Note: You didn't specify an "-out" parameter to save this plan, so Terraform
can't guarantee that exactly these actions will be performed if
"terraform apply" is subsequently run.

[xuzhang3]

Hi @jameswestall This is not a ADO provider issue. You should define the variables in child module too, you can reference this post: https://discuss.hashicorp.com/t/accessing-variables-declared-and-defined-in-parent-from-child-module/10462/6

Working configuration is :

1. Add org_service_url and personal_access_token to demo-module-usage configure block:

   module "demo-module-usage" {
   ...
   org_service_url = var.org_service_url
   personal_access_token = var.personal_access_token
   }

2. Define org_service_url and personal_access_token in variables.tf and reference the root module's configuration

   
   //link to root module configuration
   variable "org_service_url" {
   description = "Name of the VPC"
   }

variable "personal_access_token" { description = "Private IP block for the VPC in CIDR format" }

//provider configure provider "azuredevops" { org_service_url = var.org_service_url personal_access_token = var.personal_access_token }

[jameswestall]

@xuzhang3 - I'm not sure if you're correctly understanding the problem I've described. What I'm experiencing is not aligned to the Terraform documentation and expected behaviour. From the provider documentation:

"Provider configurations, unlike most other concepts in Terraform, are global to an entire Terraform configuration and can be shared across module boundaries"

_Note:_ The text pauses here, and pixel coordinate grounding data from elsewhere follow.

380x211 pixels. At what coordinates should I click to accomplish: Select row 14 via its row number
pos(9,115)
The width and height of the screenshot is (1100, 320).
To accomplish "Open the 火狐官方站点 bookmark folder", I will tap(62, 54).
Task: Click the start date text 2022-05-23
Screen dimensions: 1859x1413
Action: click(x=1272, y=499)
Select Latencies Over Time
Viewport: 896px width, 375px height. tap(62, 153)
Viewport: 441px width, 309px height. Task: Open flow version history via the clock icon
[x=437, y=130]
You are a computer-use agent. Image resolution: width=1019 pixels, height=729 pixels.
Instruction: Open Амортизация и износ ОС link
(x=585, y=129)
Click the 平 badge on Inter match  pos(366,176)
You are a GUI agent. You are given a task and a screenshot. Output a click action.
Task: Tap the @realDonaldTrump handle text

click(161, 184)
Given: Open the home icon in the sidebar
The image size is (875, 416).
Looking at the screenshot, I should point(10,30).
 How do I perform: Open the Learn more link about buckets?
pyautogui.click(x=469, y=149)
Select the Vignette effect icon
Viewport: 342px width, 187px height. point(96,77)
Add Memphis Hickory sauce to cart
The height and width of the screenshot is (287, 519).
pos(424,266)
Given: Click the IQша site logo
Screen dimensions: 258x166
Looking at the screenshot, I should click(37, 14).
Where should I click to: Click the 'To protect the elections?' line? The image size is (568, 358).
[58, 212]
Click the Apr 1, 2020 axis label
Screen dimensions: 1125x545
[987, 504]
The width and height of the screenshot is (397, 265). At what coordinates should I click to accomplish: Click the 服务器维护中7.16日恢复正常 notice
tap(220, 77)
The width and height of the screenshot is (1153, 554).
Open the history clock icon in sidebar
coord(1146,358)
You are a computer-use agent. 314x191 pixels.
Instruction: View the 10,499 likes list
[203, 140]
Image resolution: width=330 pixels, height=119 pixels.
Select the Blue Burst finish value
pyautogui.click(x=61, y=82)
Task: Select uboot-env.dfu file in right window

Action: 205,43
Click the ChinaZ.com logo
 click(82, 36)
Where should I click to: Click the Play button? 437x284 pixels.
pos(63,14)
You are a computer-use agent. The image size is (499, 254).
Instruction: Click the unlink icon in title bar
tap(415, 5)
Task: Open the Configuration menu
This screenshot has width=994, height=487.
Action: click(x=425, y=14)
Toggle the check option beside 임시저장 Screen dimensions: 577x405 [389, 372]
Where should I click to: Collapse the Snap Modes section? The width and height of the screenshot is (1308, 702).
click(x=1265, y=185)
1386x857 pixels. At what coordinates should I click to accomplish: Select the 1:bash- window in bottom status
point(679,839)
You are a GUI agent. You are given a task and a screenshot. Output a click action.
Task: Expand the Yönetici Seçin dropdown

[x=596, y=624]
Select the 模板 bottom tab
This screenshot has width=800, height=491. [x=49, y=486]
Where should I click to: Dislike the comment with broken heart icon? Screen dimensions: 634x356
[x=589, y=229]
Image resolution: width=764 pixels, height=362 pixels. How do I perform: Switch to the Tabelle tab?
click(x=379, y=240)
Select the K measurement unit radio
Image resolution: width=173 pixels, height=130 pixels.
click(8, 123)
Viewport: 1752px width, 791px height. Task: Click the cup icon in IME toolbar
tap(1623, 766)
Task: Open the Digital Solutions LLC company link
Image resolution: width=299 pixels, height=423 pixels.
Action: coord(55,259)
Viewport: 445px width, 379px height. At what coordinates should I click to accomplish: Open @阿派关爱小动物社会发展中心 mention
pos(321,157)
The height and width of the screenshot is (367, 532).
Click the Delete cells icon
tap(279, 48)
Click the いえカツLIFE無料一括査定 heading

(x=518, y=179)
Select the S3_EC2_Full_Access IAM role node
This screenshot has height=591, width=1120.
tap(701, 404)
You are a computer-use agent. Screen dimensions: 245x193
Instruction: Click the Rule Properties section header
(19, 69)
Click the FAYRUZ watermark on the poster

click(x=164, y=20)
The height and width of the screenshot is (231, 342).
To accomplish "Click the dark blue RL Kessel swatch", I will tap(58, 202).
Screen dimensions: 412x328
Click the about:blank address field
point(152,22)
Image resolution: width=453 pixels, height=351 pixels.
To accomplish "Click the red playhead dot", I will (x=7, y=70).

See here for implicit inheritance guidance: https://www.terraform.io/docs/language/modules/develop/providers.html#implicit-provider-inheritance

Removing the module for DevOps resources also fixes this issue, however this means we are not allowed to create standardised modules for resources.

[xuzhang3]

@jameswestall I get your point, I need more investigation on this issue.

[jameswestall]

Hey there @xuzhang3 - Not to rush you on this issue, is there anything I can help with collection for diagnosis?

[xuzhang3]

hi @jameswestall This issue is still under investigation. ADO read personal_access_token and org_service_url from environment configurations. As -var can pass the configurations and ADO can find it, I assume this variables are set to the Terraform context session. The problem is sub modules cannot get these configuration, we need to figure out if this is an ADO provider issue or Terraform forbidden to do this.